## EXERCICES À RÉALISER:
1 - Résumez l’extrait ci-dessous en deux phrases.
2 - Pour chacune des affirmations suivantes, indiquez par oui ou par non si elle concorde avec l’extrait ci-dessous, en citant mot pour mot le passage qui permet de trancher : (a) Les pages de trucs et astuces ont disparu de la revue. (b) Le tableur est présenté comme l’outil logiciel phare des techniciens et ingénieurs. (c) Michel Tardy s’est montré indulgent envers les enseignants dans leur rapport au cinéma.

L’Ordinateur Individuel avait, depuis longtemps fait évoluer sa formule : fin des listings, fin des montages électroniques, arrivée de nouveaux objets numériques comme les téléphones, les appareils photos et autres objets embarquant de l’informatique. Certes les pages de trucs et astuces résistent (en fin de revue) et donnent une sorte d’humanisation à l’action possible de l’usager. Mais ce qui triomphe c’est l’enfouissement de la technique technicienne, et donc son exclusion, en quelque sorte du champ commun des usagers. Il y a séparation des mondes. Même si cela n’est pas vrai dans les faits, la technique est toujours là surtout quand elle ne fonctionne pas nous rappelle Bruno Latour, cela est vrai dans les perceptions qu’en ont les usagers.
Le triomphe de l’essai erreur, c’est le triomphe des modes archaïques d’apprentissage : le petit enfant apprend beaucoup par essais erreurs. Serions-nous infantilisés ? Un jeune qui s’est emparé de ces objets numériques personnellement est fort démuni lorsque son professeur lui parle du tableur. D’ailleurs celui-ci lui rappelle qu’il ne maîtrise pas l’informatique puisqu’il ne sait même pas utiliser un tableur (rappelons que c’est l’outil logiciel phare des techniciens et ingénieurs). Mais il répond qu’il maîtrise bien mieux que son prof ce dont il a besoin et qu’il peut le lui prouver. Quand à ce dont il n’a pas besoin (du moins dans son contexte) il le renvoie avec les autres objets d’apprentissage scolaires et universitaires, des objets pour demain. Mais nous sommes dans une société qui a privilégié le présent (oublieuse du passé, ignorante de l’avenir – cf. la réforme récurrente des retraites par exemple). Aussi ce qui est utile est ce qui me sert maintenant.
Le travail éducatif dans un tel contexte est de déplier les objets, pas seulement pour les contempler et les critiquer ensuite. Michel Tardy, en 1966 avait des mots très durs envers les enseignants dans leur rapport au cinéma et à la télévision et rappelait l’analyse de Claude Brémond (certes contestée) qui rappelait l’opposition entre culture supérieure (scolaire et universitaire) et culture de masse. Et voilà qu’avec le numérique la culture de masse entre dans les salles de cours !!!

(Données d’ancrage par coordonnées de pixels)
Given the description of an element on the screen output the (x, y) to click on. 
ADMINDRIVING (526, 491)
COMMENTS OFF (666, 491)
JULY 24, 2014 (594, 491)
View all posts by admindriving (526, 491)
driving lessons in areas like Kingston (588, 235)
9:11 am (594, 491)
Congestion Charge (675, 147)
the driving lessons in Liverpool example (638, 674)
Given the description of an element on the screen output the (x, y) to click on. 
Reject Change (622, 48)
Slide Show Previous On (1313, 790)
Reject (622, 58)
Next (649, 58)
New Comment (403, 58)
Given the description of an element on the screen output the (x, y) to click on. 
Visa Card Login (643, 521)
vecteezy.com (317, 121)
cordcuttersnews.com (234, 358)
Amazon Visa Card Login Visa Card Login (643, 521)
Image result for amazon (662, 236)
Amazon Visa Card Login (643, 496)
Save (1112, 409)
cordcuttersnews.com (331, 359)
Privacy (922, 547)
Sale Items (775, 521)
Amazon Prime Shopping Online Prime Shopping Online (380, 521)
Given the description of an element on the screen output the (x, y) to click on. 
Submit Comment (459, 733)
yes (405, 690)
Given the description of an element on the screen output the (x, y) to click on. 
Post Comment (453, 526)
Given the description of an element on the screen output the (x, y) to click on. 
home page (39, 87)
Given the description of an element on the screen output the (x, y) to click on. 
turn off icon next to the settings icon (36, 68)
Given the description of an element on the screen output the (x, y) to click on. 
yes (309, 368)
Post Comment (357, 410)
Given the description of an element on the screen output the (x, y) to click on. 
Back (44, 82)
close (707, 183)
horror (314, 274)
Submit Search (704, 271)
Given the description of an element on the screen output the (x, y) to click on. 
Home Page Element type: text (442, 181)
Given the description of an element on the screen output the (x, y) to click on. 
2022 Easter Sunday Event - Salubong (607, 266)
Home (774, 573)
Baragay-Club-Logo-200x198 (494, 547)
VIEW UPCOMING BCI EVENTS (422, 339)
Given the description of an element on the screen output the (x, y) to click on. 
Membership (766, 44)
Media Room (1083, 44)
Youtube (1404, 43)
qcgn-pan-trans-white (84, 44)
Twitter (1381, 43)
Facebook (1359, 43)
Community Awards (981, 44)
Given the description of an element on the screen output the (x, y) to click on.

## CORRIGÉ DES EXERCICES:
1 - L’Ordinateur Individuel a fait évoluer sa formule, et la technique s’y trouve enfouie au point que les usagers la perçoivent comme exclue de leur champ commun. Un jeune à l’aise avec les objets numériques dont il a besoin se montre démuni lorsque son professeur lui parle du tableur, et le travail éducatif consiste à déplier ces objets alors que la culture de masse entre dans les salles de cours.

2 -
(a) Non : « Certes les pages de trucs et astuces résistent (en fin de revue) ».
(b) Oui : « rappelons que c’est l’outil logiciel phare des techniciens et ingénieurs ».
(c) Non : « Michel Tardy, en 1966 avait des mots très durs envers les enseignants dans leur rapport au cinéma et à la télévision ».